Rufus_T_Firefly's avatar

@Knarfu – I didn’t say that I smoked, but I know what it feels like to be singled out. If a non-smoker is going to be anally-retentive enough to give someone shit about smoking they should respond with the same level of assholiness. The point I was trying to make was that if a smoker is sitting in a park or on a street corner bus stop or wherever and someone walks up to them demanding that they put out their cigarette, I highly doubt they’re going to be very receptive. As far as violence and aggression, I’ve seen much more hostility, outward hatred and aggression being directed at smokers in the above comments than I’ve ever heard from a smoker. Those folks are clearly a credit to non-smoking jerks everywhere.

Knarfu's avatar

@Rufus_T_Firefly

I give them shit because I never CHOSE to have a life-changing illness. Why defend their bad habit when they hurt themselves, hurt others, and put money in the pockets of people would profit off their suffering?

I’m hateful and aggressive towards them because no matter how healthy I eat, how fit I am, I will ALWAYS have this illness.

Insult me over the net all you want, it will never change how I feel.

Rufus_T_Firefly's avatar

@Knarfu – So, you excuse your own hate-speak and condemn smokers for theirs? Quite the double standard you’ve got going there. And you wonder why smokers give you shit right back? You get what you give. Nobody CHOOSES to have a life-changing illness. I didn’t CHOOSE to have coronary artery disease either, but if I resort to your form of logic, then I should hate everyone who ever cooked a greasy hamburger or anyone who added extra gravy to my mashed potatoes? Please spare us.

Knarfu's avatar

@Rufus_T_Firefly

That’s some pretty bad logic you have there, yourself. When you were a child, were you force-fed greasy foods? Does eating greasy foods not just hurt you, but everybody around you? Do children develop coronary artery disease prior to becoming an adult from second-hand GREASE?

Rufus_T_Firefly's avatar

As a matter of fact, many children do. I was forced to eat what was put before me and, since I was a child, I couldn’t buy, cook or prepare my own cuisine and poor people ate a lot of fried foods in those days. I wasn’t obese or overweight and as far as I knew was in good health up until a few years ago. I didn’t even know I was susceptible until I had to have some blood work done after I collapsed at home. My doctor told me that I needed surgery to place a stent.
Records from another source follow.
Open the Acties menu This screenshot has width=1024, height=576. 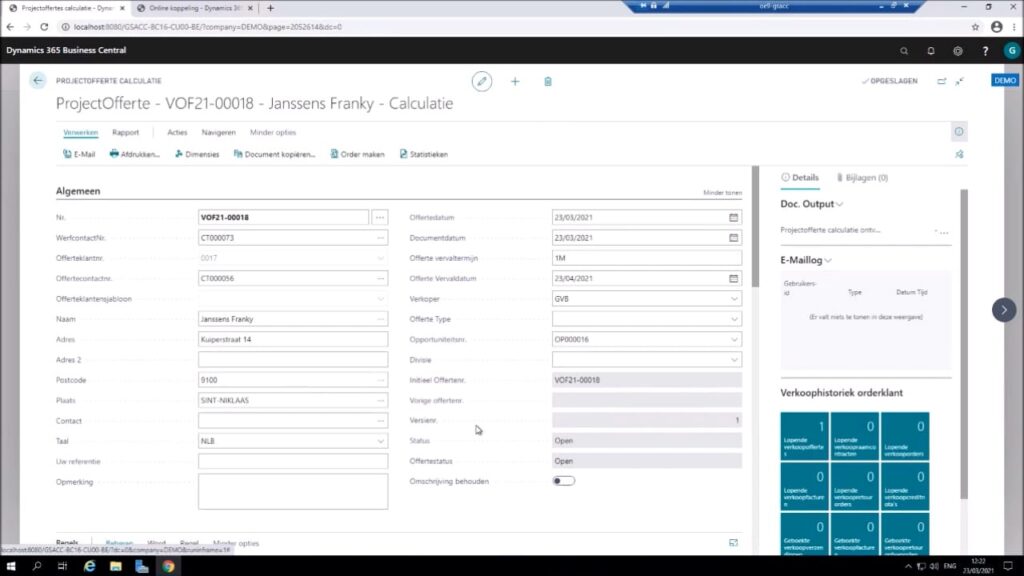[177, 132]
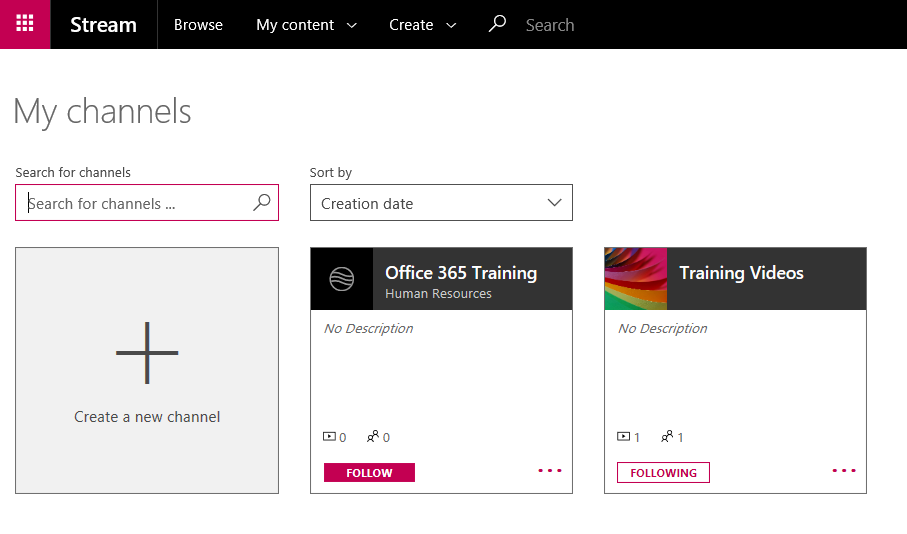This screenshot has width=907, height=534.
Task: Click the plus icon to create a channel
Action: [x=147, y=353]
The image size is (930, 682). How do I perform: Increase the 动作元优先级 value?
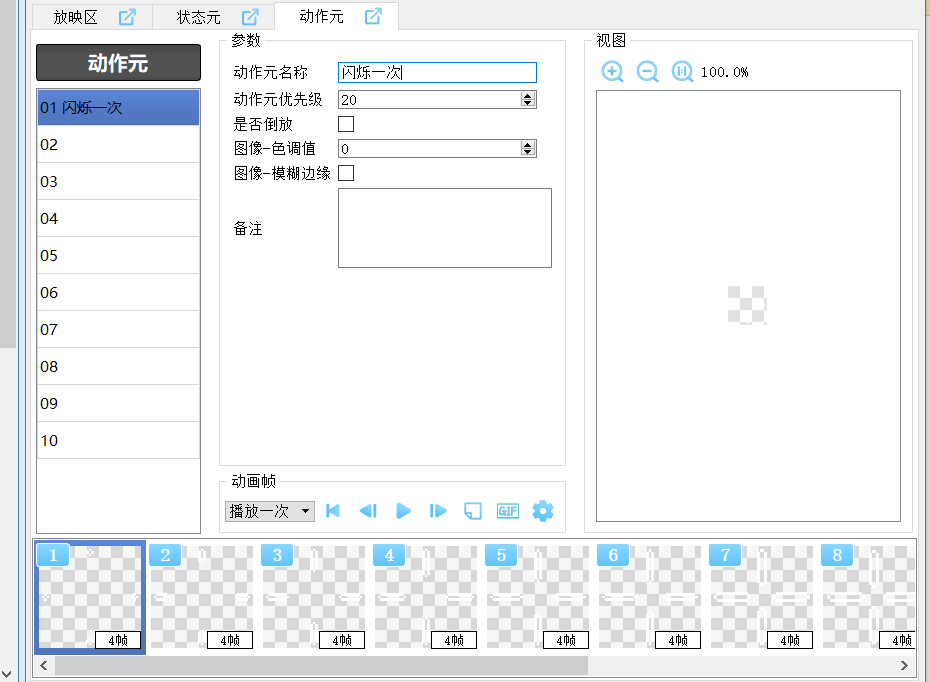[528, 96]
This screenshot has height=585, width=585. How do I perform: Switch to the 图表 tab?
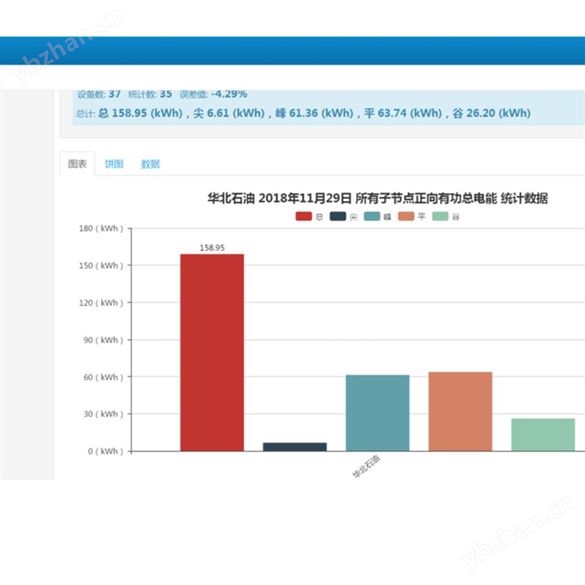pyautogui.click(x=77, y=164)
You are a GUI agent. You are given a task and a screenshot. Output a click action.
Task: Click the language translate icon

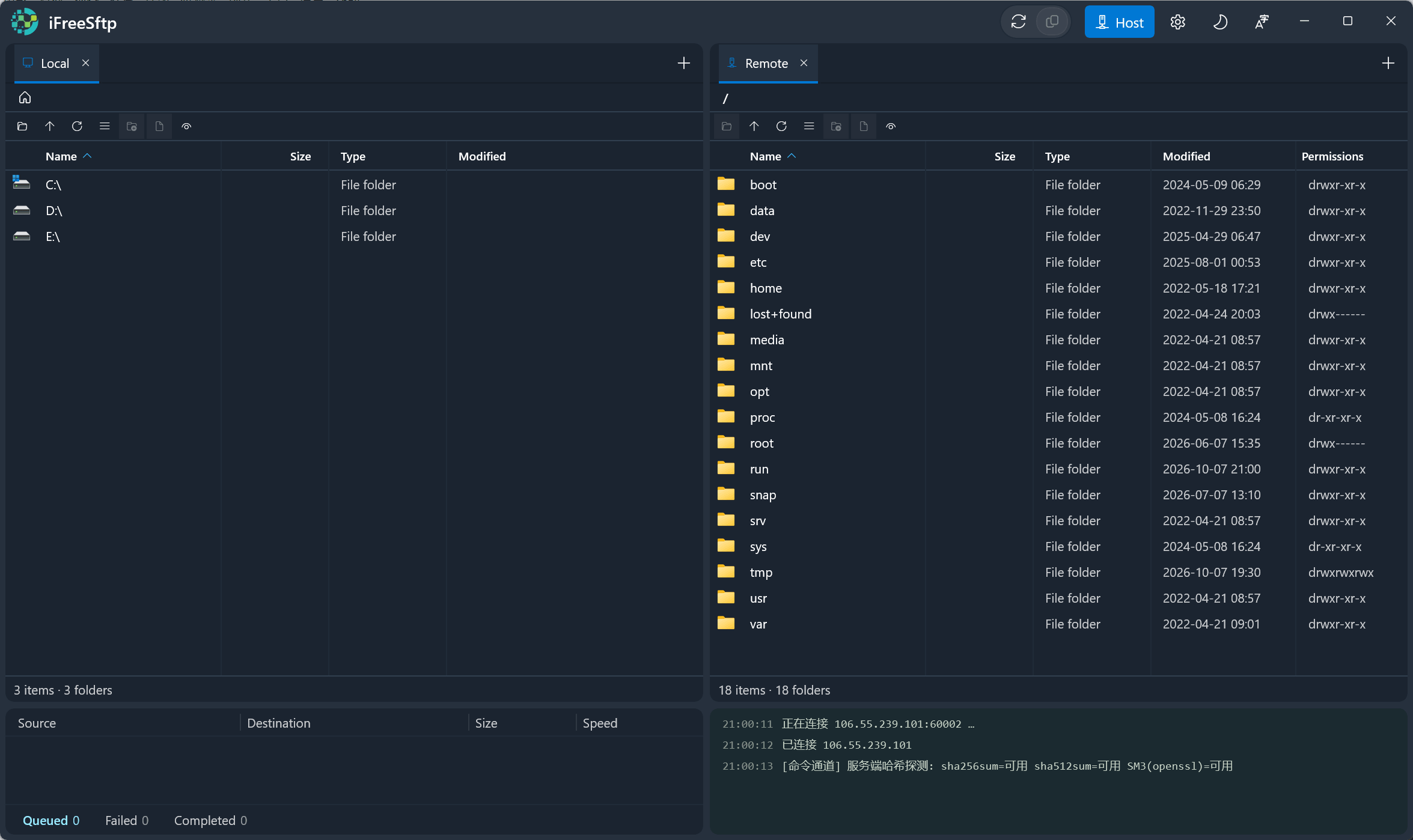1262,22
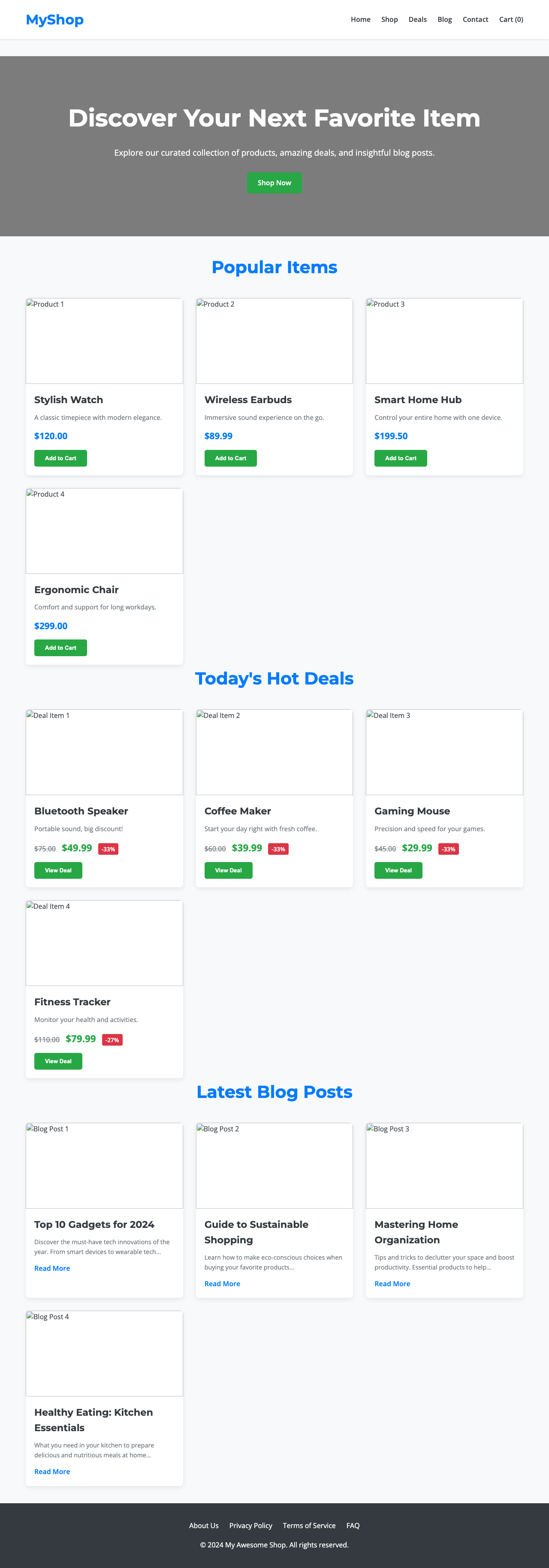Screen dimensions: 549x1568
Task: Click the Shop Now button in the hero banner
Action: click(274, 183)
It is a medically-proven fact that the unborn DO inherit certain maladies and various other tendencies from the mother’s DNA, the blood circulating through the mother’s womb, her personal hygiene, her vices, her habits and her environment. We’ve all heard the horror stories of babies born addicted to drugs thanks the the mother’s addiction. A death from coronary artery disease is no different than any other unnecessary death. It affects those closest to the deceased, so, yeah, I guess it does hurt others.

Sorry, but your personal angst and apparent self-pity don’t justify your hate and they don’t justify your loathing of ALL smokers.

Pandora's avatar

I smoke and have always been a considerate smoker. Even before anyone mentioned the effects of second hand smoke. I always perferred to smoke outside an away from people. I don’t like smoke blowing in my face, so why would I inflict it on someone else.
However, I agree with @Rufus_T_Firefly. I find it equally annoying that sometimes people will go outside and follow me to converse and then ask me to turn off my ciggarette because its blowing in their face. I always respond with, ” I came outside to smoke away from them to begin with, so no I won’t put it out.” However, if they come outside with a child I will turn it off, simply because the child doesn’t understand what a dope his parents are being.
I can’t stand people who smoke around children either. They don’t have a choice in the matter.
However an adult who goes nears a smoker has a choice to go up wind or simply not be near the smoker.
I make no appologies for my smoking. And yes I do know what I am doing to my body. And somedays I can’t stand smoking and wish I could quit.
But the choice is mine. I harm no one else with my choice, no more so than an alcoholic who drinks in private and is harmless when drunk.

Unclepepsi's avatar

I smoked until January now, I cant stand them smokers.